Hi Dave,
Sorry for the late response, but we know now better what we would
like to do, and will hopefully waste less of your time.
----- Original Message -----
From: "David Teigland" <teigland(a)redhat.com>
To: "Nir Soffer" <nsoffer(a)redhat.com>
Cc: sanlock-devel(a)lists.fedorahosted.org, "Ayal Baron"
<abaron(a)redhat.com>, "Federico Simoncelli"
<fsimonce(a)redhat.com>, "Allon Mureinik" <amureini(a)redhat.com>
Sent: Wednesday, January 29, 2014 7:16:09 PM
Subject: Re: [PATCH] sanlock: host_message
On Wed, Jan 29, 2014 at 07:49:29AM -0500, Nir Soffer wrote:
> > The host messages are sent from one host to another via
> > a lockspace that both hosts are using. If no lockspace
> > name is specified, the sanlock daemon will search for a
> > common lockspace to use. (N.B. hosts do not necessarily
> > use the same host_id in all lockspaces, so not specifying
> > the lockspace could result in targeting the wrong host.)
>
> I think that making the lockspace a required parameter makes
> more sense and will avoid fatal errors.
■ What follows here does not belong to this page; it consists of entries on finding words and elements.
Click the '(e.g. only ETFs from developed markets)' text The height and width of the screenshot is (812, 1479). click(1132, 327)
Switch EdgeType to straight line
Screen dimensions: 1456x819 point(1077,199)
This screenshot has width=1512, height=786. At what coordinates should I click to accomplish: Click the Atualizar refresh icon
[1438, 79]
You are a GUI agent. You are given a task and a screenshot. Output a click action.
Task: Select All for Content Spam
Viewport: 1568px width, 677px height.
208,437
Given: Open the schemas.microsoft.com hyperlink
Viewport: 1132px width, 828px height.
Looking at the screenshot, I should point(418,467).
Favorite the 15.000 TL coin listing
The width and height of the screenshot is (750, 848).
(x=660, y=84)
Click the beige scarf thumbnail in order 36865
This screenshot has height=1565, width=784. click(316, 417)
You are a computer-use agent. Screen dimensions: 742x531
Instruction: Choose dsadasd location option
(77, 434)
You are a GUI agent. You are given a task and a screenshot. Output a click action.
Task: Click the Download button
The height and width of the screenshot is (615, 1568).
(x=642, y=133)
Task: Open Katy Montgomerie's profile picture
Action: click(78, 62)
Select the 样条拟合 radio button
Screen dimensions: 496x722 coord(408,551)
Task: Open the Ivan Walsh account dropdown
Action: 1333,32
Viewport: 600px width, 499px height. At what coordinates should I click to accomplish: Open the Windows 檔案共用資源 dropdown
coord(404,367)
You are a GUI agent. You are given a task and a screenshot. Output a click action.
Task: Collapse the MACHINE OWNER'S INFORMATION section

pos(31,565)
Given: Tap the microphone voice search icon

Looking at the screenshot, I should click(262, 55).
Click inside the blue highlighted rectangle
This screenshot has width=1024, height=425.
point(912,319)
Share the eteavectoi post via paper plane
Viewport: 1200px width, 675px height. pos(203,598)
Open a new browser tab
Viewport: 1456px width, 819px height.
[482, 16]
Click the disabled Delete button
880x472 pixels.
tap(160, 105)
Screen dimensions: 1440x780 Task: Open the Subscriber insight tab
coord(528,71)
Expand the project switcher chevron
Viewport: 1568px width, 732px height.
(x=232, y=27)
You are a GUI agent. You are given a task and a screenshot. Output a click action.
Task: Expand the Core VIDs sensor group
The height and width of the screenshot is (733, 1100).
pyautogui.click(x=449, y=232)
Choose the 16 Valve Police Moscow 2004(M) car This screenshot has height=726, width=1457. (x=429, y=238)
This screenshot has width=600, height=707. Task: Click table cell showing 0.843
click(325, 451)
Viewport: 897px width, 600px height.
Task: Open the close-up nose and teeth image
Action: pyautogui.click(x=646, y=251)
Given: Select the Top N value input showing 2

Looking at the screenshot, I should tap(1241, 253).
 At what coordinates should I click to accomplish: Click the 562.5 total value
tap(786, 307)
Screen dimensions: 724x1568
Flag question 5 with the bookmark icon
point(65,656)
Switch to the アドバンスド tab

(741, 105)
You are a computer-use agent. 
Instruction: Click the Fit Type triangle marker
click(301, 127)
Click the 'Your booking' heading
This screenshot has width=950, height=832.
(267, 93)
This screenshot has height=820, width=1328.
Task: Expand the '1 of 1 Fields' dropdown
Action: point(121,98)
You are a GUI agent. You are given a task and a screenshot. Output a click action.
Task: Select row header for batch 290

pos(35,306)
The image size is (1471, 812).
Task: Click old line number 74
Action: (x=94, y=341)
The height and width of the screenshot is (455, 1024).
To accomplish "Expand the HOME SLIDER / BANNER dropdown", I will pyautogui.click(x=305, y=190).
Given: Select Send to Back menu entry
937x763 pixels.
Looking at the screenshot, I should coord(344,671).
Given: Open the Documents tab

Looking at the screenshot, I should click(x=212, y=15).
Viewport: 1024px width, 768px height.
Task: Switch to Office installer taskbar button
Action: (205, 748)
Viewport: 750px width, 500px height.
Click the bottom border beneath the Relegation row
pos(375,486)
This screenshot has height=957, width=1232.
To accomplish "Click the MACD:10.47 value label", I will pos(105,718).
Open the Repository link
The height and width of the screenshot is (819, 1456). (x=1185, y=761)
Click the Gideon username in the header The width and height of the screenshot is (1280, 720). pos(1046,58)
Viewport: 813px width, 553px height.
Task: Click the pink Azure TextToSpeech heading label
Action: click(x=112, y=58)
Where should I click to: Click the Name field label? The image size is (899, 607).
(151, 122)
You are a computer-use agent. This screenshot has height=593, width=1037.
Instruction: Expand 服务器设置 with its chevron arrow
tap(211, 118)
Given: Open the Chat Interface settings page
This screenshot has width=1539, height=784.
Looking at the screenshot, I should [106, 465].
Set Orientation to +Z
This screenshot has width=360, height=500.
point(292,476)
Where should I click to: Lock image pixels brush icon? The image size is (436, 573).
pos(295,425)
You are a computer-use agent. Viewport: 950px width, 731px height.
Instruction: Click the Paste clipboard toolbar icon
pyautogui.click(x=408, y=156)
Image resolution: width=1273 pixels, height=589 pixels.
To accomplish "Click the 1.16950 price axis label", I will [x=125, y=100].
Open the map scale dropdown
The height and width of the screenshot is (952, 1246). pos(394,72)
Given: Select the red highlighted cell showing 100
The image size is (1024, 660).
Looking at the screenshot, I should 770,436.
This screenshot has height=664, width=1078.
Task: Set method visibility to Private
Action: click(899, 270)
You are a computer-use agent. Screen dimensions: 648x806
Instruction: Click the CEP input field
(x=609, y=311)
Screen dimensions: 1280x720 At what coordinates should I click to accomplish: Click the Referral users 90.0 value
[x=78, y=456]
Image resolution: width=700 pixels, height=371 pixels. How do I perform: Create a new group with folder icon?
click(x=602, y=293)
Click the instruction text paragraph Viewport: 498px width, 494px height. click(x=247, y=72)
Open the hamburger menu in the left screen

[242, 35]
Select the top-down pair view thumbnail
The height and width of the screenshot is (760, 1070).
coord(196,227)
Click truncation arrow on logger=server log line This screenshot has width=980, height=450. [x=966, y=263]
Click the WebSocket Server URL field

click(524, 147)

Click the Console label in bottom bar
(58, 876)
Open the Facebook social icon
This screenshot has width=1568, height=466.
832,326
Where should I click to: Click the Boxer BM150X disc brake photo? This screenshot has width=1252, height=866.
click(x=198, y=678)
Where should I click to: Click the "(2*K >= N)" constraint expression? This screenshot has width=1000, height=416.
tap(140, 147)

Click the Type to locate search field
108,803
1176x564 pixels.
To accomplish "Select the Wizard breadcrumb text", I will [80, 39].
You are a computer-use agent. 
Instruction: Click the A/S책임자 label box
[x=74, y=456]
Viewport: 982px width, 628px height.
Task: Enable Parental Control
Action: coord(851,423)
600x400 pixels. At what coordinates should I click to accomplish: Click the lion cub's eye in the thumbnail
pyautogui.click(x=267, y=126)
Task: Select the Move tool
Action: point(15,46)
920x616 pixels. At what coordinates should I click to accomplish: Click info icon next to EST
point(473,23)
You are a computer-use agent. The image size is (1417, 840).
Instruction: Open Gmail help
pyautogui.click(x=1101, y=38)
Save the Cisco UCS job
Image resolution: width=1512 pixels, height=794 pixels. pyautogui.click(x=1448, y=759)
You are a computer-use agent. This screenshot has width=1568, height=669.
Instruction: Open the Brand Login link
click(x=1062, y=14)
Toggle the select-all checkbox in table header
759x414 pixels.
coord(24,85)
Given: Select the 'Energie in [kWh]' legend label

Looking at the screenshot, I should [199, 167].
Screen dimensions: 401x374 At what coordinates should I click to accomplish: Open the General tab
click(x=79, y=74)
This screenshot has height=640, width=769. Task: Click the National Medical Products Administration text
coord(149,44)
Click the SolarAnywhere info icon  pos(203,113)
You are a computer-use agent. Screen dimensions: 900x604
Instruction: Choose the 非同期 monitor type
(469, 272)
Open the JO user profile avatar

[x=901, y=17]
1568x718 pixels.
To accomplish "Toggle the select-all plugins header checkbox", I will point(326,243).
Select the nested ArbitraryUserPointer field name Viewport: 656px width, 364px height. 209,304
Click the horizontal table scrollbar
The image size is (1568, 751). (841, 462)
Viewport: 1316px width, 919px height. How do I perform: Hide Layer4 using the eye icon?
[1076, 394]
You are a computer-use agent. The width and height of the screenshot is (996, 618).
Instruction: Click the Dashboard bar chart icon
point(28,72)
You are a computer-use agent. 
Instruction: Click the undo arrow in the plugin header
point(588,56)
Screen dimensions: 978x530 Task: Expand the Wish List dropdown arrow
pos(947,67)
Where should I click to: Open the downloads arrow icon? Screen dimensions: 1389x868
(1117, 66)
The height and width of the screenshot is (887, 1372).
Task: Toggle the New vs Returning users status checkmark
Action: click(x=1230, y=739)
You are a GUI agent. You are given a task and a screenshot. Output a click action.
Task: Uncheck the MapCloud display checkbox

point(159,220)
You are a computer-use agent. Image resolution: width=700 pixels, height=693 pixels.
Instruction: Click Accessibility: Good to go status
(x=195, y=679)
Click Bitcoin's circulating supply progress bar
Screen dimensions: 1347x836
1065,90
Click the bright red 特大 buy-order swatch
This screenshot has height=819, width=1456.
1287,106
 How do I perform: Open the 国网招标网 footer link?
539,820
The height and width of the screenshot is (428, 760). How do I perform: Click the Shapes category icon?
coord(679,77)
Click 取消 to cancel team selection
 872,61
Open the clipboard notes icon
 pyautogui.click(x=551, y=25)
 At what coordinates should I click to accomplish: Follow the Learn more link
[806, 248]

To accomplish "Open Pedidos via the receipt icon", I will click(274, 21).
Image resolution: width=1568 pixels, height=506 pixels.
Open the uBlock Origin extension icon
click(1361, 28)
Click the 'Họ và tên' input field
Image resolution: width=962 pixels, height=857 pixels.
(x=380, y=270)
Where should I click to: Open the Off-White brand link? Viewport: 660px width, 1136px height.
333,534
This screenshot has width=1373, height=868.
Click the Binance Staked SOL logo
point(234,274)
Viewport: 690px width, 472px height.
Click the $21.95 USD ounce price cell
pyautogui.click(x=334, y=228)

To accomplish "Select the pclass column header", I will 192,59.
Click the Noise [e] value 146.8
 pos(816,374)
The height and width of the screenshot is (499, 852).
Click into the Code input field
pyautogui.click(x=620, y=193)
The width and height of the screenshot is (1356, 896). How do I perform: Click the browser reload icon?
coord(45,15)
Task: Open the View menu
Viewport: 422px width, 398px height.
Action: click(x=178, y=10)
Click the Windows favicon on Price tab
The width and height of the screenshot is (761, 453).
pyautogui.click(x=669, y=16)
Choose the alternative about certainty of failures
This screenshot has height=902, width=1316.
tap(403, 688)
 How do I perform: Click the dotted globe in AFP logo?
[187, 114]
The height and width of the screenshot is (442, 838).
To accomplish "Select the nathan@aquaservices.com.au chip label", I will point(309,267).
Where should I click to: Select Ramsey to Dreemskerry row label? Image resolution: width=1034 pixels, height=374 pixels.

You should specify the lockspace if you know it, then this won't matter.
Can you describe a situation where guessing the lockspace is useful?
> > The lockspace used to transmit the message may or may not
> > have any other relation to the message itself.
> >
> > A host can send one message to a one other host at a time.
>
> Can we increase this number, simplifying (unlikely) case where
> more then one host need to be fenced?
This was the one big question I had about the design. If it's necessary
to address more than one host simultaneously I can do that, but I'll need
to go back and come up with a more complex design. The existing design is
simple (and completely compatible with the existing format) because it
uses three unused fields in the delta lease area. So, perhaps think a
little more about how important this would be and let me know.
We would like to be able to fence more than once host at a time, but having
backward compatible format is more important.
This can help when you have some network issue that cause many hosts to
become in accessible, and you have high-available vms on those hosts, that
should be started as soon as possible on another host.
> > The message is placed in the sending host's delta lease,
> > and remains there for two renewals. When the receiving
> > host renews its own delta lease, it checks the delta leases
> > of all other hosts, and sees itself addressed in the sending
> > host's lease. It then processes the message from the
> > sending host.
>
> Why did you choose the keep the message for two renewals?
Because the targeted host would generally observe it in that time.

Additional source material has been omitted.